Women with preeclampsia, a hypertensive disorder of pregnancy, exhibit greater beat-to-beat blood pressure variability (BPV) in the third trimester after clinical onset of the disorder. However, it remains unknown whether elevated BPV precedes the development of preeclampsia. A prospective study cohort of 139 women (age 30.2±4.0 years) were enrolled in early pregnancy (<14 weeks gestation). BPV was quantified by time domain analyses of 10-minute continuous beat-to-beat blood pressure recordings via finger photoplethysmography in the first, second, and third trimesters.
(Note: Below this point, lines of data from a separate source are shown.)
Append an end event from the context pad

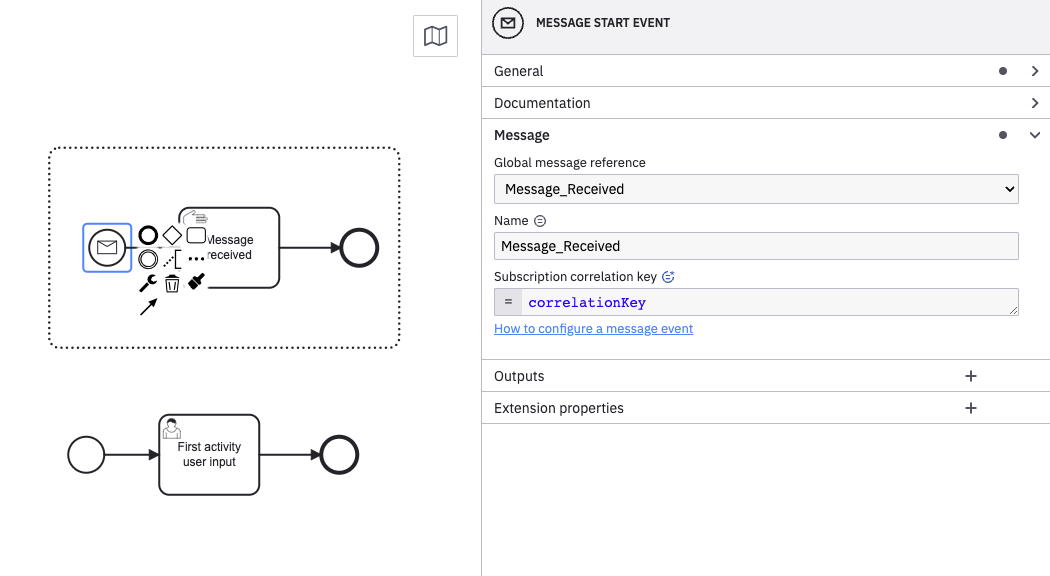point(147,234)
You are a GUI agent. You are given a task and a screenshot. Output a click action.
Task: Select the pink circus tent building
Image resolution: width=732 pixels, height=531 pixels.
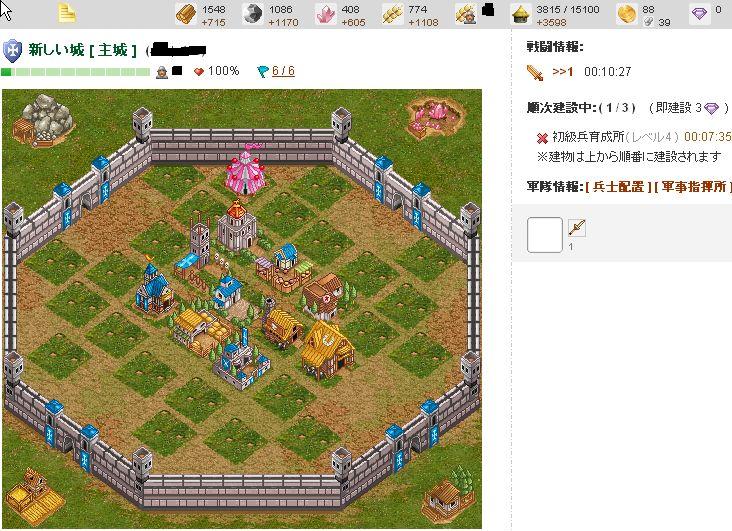[246, 170]
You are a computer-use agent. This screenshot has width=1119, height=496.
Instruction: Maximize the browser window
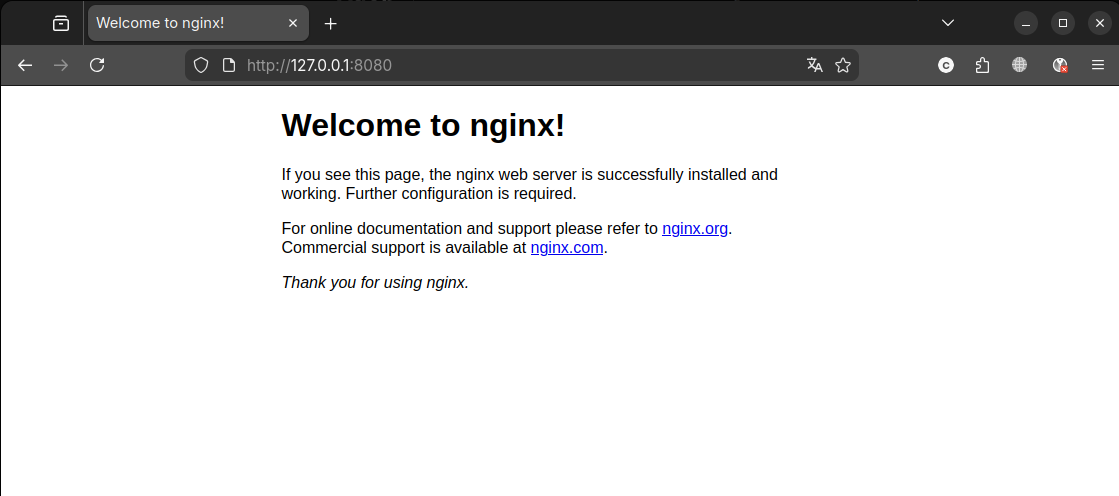pos(1062,23)
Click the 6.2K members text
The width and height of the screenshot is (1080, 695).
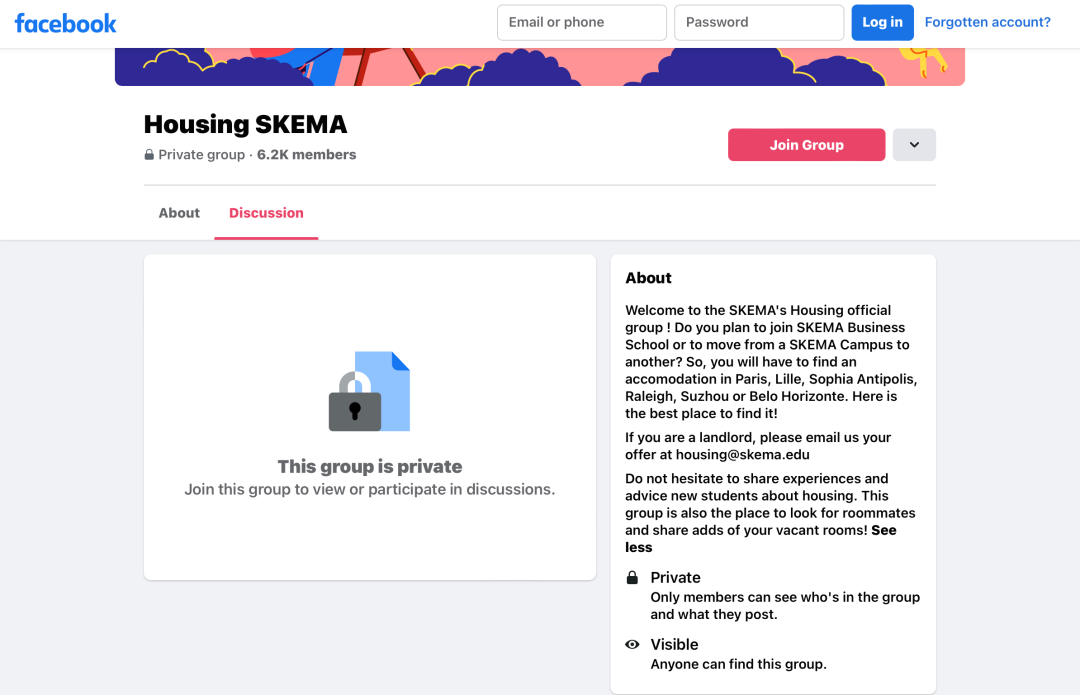307,155
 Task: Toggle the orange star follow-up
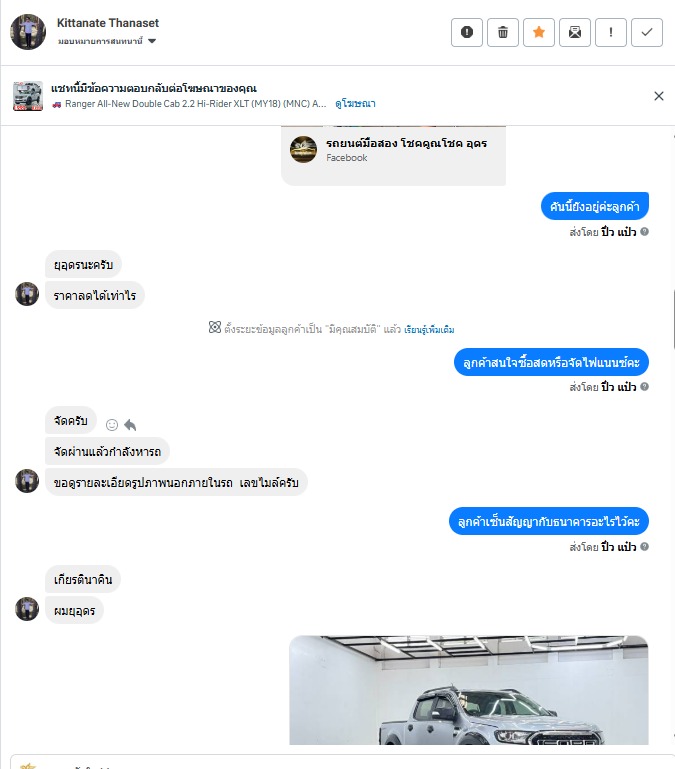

Aortic stiffness (carotid-femoral pulse wave velocity) and spontaneous cardiovagal baroreflex sensitivity were also measured each trimester. Eighteen women (13%) developed preeclampsia. Systolic BPV was higher in all trimesters among women who developed versus did not develop preeclampsia (first: 4.8±1.3 versus 3.7±1.2, P =0.001; second: 5.1±1.8 versus 3.8±1.1, P =0.02; third: 5.2±0.8 versus 4.0±1.1 mm Hg, P =0.002). Elevated first trimester systolic BPV was associated with preeclampsia (odds ratio, 1.94 [95% CI, 1.27–2.99]), even after adjusting for risk factors (age, body mass index, systolic blood pressure, history of preeclampsia, and diabetes mellitus) and was a significant predictor of preeclampsia (area under the receiver operator characteristic curve=0.75±0.07; P =0.002). Carotid-femoral pulse wave velocity was elevated in the first trimester among women who developed preeclampsia (5.9±0.8 versus 5.2±0.8 m/s; P =0.002) and was associated with BPV after adjustment for mean blood pressure ( r =0.26; P =0.005). First trimester baroreflex sensitivity did not differ between groups ( P =0.23) and was not related to BPV ( P =0.36). Elevated systolic BPV is independently associated with the development of preeclampsia as early as the first trimester, possibly mediated in part by higher aortic stiffness.